I’m not a massive contributor to iNat, but it’s extremely important to me as an epicenter of citizen science and a source of truth for identifying and documenting the wildlife around me.
It’s extremely worrying for me to see that iNat is accepting this grant, because there are a ton of problems I can see from reading both the public grant terms, and from my personal experience with genAI in the tech industry.
I’m sure I’m repeating some of the things said up-thread, but it is a terrible, terrible idea to embed genAI into iNat’s recognition algorithms. GenAI algorithms have a persistent and incurable problem with hallucinating statistically likely but baseless information when they’re invoked, and it’s an artifact of the way they’re made. This is not a correctable problem. This is not fixable by some kind of multi-model oversight, by some kind of “reasoning” framework, or by anything else. It’s embedded into how genAI frameworks are created and trained.

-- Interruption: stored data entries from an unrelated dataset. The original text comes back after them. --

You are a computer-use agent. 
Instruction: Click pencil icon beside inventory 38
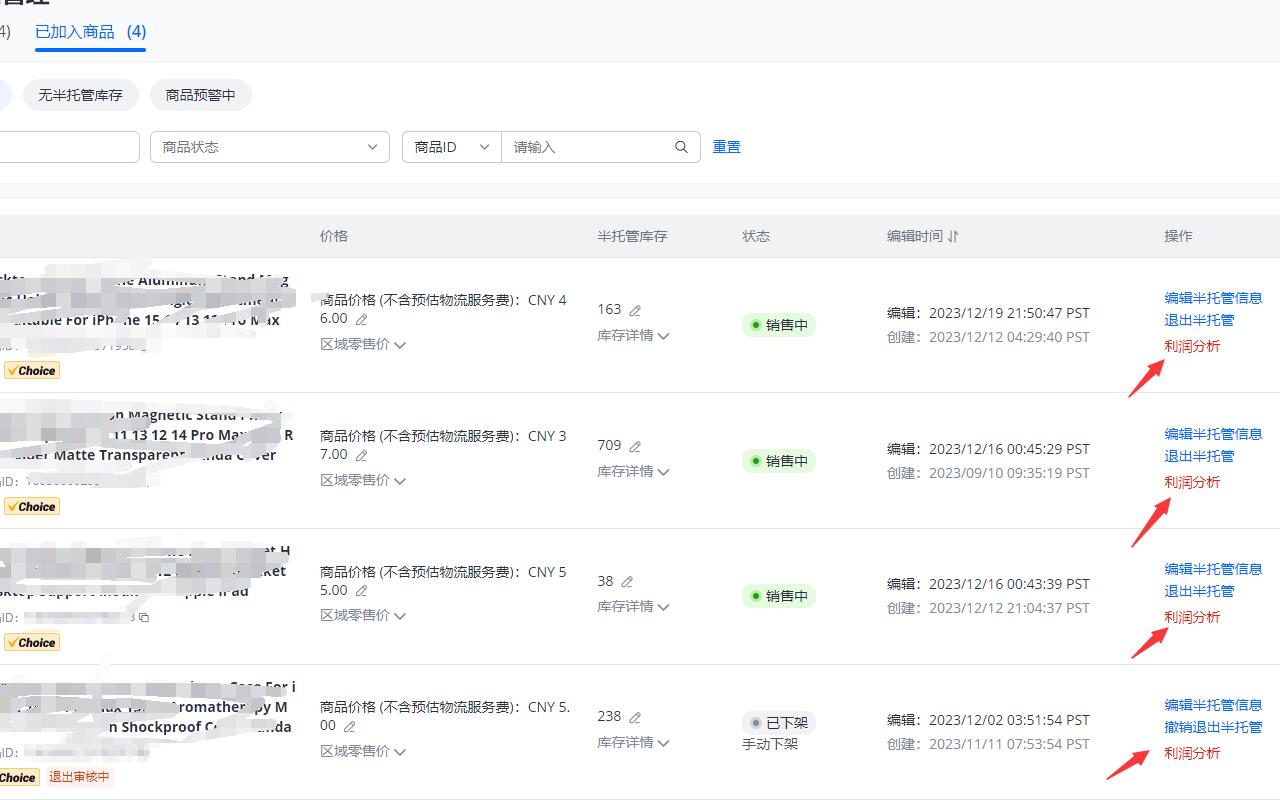click(x=629, y=581)
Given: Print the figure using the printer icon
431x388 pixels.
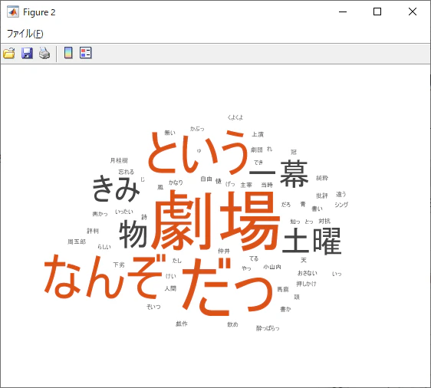Looking at the screenshot, I should coord(44,53).
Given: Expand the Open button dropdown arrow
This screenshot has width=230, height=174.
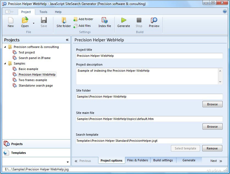Looking at the screenshot, I should [x=34, y=23].
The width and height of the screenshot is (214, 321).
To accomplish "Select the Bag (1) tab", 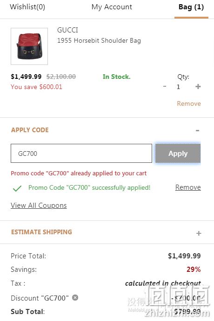I will tap(191, 7).
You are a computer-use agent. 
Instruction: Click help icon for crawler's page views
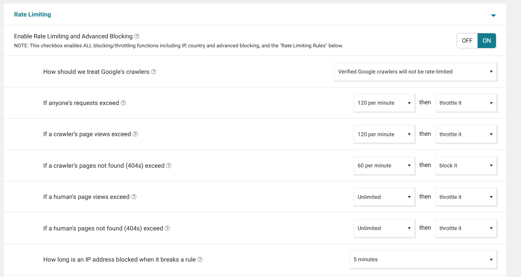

GenAI algorithms are also, at this point in their development, experiencing significant issues with diminishing returns on capability based on the saturation of their training data with genAI-created content. This will be a problem for any genAI system that is intended to produce output in natural language, or that is descended from any major model in use today. Like the hallucination issue, this is not a correctable problem.
Additionally, after reviewing the public grant terms, I can immediately see a poison pill embedded into them:
[each grant recipient] will receive a share of $30 million along with six months of technical training, pro bono support from Google’s AI experts and access to Google Cloud credits.
(emphasis mine)
This is a trap, pure and simple. You can’t run a genAI model without access to compute power, and Google will definitely be ensuring that you’re running on Google Cloud. Cloud credits are ruinously expensive - the only way that Anthropic, OpenAI, and all the other getAI providers can exist is because they’re getting free cloud credits from Google and Microsoft.
I know iNat is always concerned with server costs and infrastructure costs – a nonprofit science website doesn’t exactly rake in the cash. Think about what happens if you integrate genAI, and then Google pulls your Cloud Credits. Suddenly, you’re not just paying for your own servers and infrastructure, you’re paying whatever Google wants to charge you for a critical portion of your infrastructure. Your site has become a hostage to Google – and you can’t remove the genAI because Google’s experts helped you integrate it in a lynchpin position. This outcome would OBLITERATE iNat’s funding, and the only assurance you’d have of it not happening would be Google saying “we would never!”
This is not an exhaustive list of my concerns, but it’s the top few. We cannot allow the seductive lure of money from an untrustworthy benefactor to compromise the functionality, integrity, and usability of iNaturalist, under any circumstances. This is one of the few places left where science holds sway – we cannot lose this, not now.